Título: Abandono da eficiência
Autor:
Fonte: Jornal do Brasil, 19/10/2005, Opinião, p. A10

A ação errática do governo, combinada com intermináveis disputas políticas no Congresso, vem promovendo o arrefecimento de uma das maiores conquistas da administração pública brasileira: as agências reguladoras, órgãos fundamentais para a instalação e sustentação do marco regulatório de setores-chave da economia - premissa para a garantia de segurança a investidores e respeito aos consumidores. Primeiro serviram para abrigar velhos companheiros sem mandato e assegurar o controle político do governo, numa partidarização incompatível com as exigências de funcionamento de tais agências. Agora, conforme mostrou reportagem do Jornal do Brasil, há uma crescente insatisfação com a demora do Palácio do Planalto para indicar diretores aos órgãos. Com efeito, corre-se o risco de não ter quórum mínimo para tomada de decisões de interesse de empresas e consumidores. Soma-se ao incômodo com a falta de empenho governista pela aprovação da lei geral das agências reguladoras. Há 18 meses, dorme nas gavetas do Congresso a proposta do marco regulatório. Sem perspectiva de votação, torna-se terreno fértil para instabilidade no ambiente de negócios.

Maus presságios. Nos dois primeiros anos do mandato do presidente Lula, vozes saudosas do Leviatã estatal confundiram o papel das agências e de seus respectivos comandos: pretenderam suprimir a autonomia que a legislação lhes outorga - condição essencial para atuarem com base em critérios técnicos e não submetidas ao controle do chefe do Executivo. O modelo de gestão balizado por marcos regulatórios claros e precisos, bem como fundamentado em agências reguladoras atuando nos mais importantes setores, constituiu um dos exemplos de uma administração pública moderna e eficiente. Não foi um ganho do governo Fernando Henrique, mas uma vitória do Brasil.

Hoje se informa que a chefe da Casa Civil, Dilma Rousseff, pretende priorizar quadros técnicos na escolha. Partidos aliados do governo, contudo, não abrem mão de contemplar correligionários.
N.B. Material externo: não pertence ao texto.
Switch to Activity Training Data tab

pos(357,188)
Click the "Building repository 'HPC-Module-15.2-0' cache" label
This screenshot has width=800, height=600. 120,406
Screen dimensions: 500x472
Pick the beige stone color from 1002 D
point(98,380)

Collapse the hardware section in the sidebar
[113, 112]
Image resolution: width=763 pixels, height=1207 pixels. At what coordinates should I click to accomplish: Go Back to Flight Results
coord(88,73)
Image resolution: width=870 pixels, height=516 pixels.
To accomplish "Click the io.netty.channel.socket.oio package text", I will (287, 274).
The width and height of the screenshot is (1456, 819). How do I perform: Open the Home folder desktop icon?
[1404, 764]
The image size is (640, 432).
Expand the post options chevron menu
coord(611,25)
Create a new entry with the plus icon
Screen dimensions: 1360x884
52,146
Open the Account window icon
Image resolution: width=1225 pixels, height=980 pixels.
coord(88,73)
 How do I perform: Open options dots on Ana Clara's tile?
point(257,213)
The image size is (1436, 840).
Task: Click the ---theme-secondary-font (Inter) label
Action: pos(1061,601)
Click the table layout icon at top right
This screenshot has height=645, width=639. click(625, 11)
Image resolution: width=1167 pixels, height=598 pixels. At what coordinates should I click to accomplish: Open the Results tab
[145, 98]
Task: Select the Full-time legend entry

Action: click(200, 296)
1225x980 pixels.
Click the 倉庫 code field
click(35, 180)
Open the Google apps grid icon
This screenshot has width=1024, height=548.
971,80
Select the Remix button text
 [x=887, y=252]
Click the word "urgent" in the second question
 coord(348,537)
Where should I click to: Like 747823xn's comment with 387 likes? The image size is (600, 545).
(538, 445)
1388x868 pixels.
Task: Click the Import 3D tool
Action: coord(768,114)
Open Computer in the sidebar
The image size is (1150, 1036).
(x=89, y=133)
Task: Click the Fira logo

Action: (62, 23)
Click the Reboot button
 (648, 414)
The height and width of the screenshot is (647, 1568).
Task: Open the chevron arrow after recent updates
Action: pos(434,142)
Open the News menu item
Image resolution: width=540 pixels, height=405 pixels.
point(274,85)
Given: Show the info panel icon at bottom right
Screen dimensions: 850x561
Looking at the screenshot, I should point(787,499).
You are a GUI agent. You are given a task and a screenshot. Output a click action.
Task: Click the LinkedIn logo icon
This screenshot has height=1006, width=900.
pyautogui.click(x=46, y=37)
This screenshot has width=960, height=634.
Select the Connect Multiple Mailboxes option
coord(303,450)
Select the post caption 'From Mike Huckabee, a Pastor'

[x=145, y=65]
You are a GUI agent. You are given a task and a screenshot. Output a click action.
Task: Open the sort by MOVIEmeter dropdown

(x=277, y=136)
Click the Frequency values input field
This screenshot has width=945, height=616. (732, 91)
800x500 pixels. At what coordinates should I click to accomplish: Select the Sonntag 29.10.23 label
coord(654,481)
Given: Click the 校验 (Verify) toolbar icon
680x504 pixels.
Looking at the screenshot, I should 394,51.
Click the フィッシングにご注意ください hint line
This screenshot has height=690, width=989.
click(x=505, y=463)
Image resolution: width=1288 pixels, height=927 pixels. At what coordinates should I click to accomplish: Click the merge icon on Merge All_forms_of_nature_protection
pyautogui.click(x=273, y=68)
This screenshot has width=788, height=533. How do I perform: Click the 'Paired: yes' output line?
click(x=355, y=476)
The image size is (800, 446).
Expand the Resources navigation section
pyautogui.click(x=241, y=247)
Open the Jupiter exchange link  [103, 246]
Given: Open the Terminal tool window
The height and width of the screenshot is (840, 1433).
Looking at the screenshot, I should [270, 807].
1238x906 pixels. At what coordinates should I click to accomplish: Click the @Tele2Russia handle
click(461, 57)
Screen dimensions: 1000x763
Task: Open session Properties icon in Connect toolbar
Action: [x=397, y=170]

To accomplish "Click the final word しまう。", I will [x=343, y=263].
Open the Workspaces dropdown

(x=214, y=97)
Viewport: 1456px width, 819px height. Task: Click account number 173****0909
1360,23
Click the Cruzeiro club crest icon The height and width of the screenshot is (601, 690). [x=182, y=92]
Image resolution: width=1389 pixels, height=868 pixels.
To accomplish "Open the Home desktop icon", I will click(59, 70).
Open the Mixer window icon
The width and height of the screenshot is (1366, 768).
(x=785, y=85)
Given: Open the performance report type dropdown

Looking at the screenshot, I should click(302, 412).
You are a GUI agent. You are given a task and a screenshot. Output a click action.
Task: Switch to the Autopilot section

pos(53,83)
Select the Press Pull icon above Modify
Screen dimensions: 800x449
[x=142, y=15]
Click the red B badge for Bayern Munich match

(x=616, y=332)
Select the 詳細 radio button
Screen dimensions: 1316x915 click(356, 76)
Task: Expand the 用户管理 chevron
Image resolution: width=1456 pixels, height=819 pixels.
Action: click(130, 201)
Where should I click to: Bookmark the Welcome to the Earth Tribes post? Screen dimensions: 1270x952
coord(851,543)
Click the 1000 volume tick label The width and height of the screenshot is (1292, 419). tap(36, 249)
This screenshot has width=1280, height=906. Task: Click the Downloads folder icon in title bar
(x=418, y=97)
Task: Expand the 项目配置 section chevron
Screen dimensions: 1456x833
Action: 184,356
Um velho vício. Historicamente patrimonialista, nossa política recusa a aceitar o óbvio: uma administração pública insulada e livre das pressões partidárias é condição para sua eficiência. Portanto, são inquietantes as evidências de esfacelamento das agências, de demora na definição do marco regulatório e de uma disputa política que turva os horizontes de uma boa gestão pública.